§ **AIM OF THE EXERCISE**
Answer these questions using the passage on AI Wrappers.
(a) What does a Wrapper add when you write something simple?
(b) What do most AI Wrappers charge on top of the API cost?
(c) What reason does the passage give for hitting a wall you can't get past?

### SOURCE PASSAGE ###

In other words, instead of you learning how to describe exactly what you want, they do it for you.
And that might seem like a good thing... but in reality, that's the biggest problem.
Why AI Wrappers Hurt You in the Long Run
1. You're Not Learning — You're Consuming
When you use an AI Wrapper, the prompts being sent to the model are not ones you wrote. You write something simple, and the Wrapper adds many instructions behind the scenes.
The result? You get something good, but you don't understand why it turned out good. And you won't be able to replicate it if the tool changes or disappears.
2. You're Paying More for Less
Most AI Wrappers charge a monthly subscription on top of the API cost. That means you're paying for the Wrapper and for Claude or OpenAI as well. When you use Claude Code or Codex directly, you only pay for what you use — no middleman, no markup.
3. You Stay Stuck at a Certain Level
AI Wrappers make the first steps easy. But then you feel stuck in the middle. You hit a wall you can't get past. Why? Because you never built the foundation — you never learned how to talk to the model correctly.

### INPUT DATA ###

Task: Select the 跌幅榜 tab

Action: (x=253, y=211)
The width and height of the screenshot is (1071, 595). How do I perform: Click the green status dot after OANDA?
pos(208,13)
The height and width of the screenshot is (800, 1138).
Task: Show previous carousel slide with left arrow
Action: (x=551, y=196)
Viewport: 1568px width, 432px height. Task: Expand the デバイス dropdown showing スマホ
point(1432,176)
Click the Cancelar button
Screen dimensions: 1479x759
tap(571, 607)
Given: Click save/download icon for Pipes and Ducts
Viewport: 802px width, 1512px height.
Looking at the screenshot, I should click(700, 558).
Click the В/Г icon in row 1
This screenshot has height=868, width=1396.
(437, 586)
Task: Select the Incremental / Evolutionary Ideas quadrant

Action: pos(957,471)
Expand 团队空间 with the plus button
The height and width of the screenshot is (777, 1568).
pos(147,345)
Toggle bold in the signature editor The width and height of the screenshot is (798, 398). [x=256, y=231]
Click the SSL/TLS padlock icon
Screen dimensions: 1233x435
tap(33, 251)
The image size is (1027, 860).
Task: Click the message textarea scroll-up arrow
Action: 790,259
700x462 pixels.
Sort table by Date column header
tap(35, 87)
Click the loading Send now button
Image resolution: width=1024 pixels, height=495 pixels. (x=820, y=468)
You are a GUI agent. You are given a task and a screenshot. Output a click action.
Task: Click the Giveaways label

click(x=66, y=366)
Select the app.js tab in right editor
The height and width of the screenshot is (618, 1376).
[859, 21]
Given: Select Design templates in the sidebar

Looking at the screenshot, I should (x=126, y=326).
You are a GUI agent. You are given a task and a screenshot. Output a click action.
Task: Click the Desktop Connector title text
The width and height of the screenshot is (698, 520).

###

§ **RESPONSE AREA**
(a) Many instructions, added behind the scenes.
(b) A monthly subscription.
(c) You never built the foundation and never learned how to talk to the model correctly.